> [待办事项]: 请把下面关于 Step3-VL 代码排错的文本中从“hai315247543 · 2026-06-19”开始、一直到“缺陷，与硬件、框架版本无关。”为止的部分再写一遍，并将其中的“缺陷”一律改称“漏洞”。

> [所给文本]:
Step3-VL 多模态模型主干代码九章排错与重写

hai315247543

930人浏览 · 2026-06-19 00:29:09

hai315247543 · 2026-06-19 00:29:09 发布

九章编程法完成全维排错与重写代码示例。原代码开源：https://ai.gitcode.com/StepFun/step3/blob/main/modeling_step3.py，1074行代码，改写后约385行，因功能边界和环境边界不清，所以只作展示，理论上对原代码作了能识别的功能与数理对齐。

Step3-VL 多模态模型主干代码九章排错报告

共排查出20个核心缺陷，其中6个致命崩溃级缺陷、8个严重级缺陷、6个一般级缺陷，全部为原生代码结构性缺陷，与硬件、框架版本无关。

[用于定位文字与元素的条目]
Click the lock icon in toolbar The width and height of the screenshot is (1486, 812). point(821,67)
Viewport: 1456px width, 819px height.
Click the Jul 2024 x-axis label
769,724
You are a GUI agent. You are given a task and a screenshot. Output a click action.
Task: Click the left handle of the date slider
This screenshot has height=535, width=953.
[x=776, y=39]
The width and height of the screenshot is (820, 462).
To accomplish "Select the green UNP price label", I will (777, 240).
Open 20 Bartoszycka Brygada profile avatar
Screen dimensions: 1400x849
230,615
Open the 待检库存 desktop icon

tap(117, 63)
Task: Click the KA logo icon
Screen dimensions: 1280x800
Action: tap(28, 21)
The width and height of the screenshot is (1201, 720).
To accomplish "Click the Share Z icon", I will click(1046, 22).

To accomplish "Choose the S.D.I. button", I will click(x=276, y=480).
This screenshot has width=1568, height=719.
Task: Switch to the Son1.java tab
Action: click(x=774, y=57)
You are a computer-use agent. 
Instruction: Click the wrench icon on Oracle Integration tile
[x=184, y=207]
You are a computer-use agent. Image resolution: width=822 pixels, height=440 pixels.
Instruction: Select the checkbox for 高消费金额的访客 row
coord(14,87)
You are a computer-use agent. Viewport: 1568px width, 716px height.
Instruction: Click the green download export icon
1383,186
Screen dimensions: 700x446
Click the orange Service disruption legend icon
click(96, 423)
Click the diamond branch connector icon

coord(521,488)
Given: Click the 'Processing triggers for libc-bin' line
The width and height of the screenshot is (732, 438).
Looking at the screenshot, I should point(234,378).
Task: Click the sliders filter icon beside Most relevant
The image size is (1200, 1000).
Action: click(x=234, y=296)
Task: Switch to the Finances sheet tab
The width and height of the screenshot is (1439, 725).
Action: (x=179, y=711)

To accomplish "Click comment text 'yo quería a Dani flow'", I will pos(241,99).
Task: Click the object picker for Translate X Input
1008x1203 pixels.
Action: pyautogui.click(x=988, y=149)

> [回复]:
hai315247543 · 2026-06-19 00:29:09 发布

九章编程法完成全维排错与重写代码示例。原代码开源：https://ai.gitcode.com/StepFun/step3/blob/main/modeling_step3.py，1074行代码，改写后约385行，因功能边界和环境边界不清，所以只作展示，理论上对原代码作了能识别的功能与数理对齐。

Step3-VL 多模态模型主干代码九章排错报告

共排查出20个核心漏洞，其中6个致命崩溃级漏洞、8个严重级漏洞、6个一般级漏洞，全部为原生代码结构性漏洞，与硬件、框架版本无关。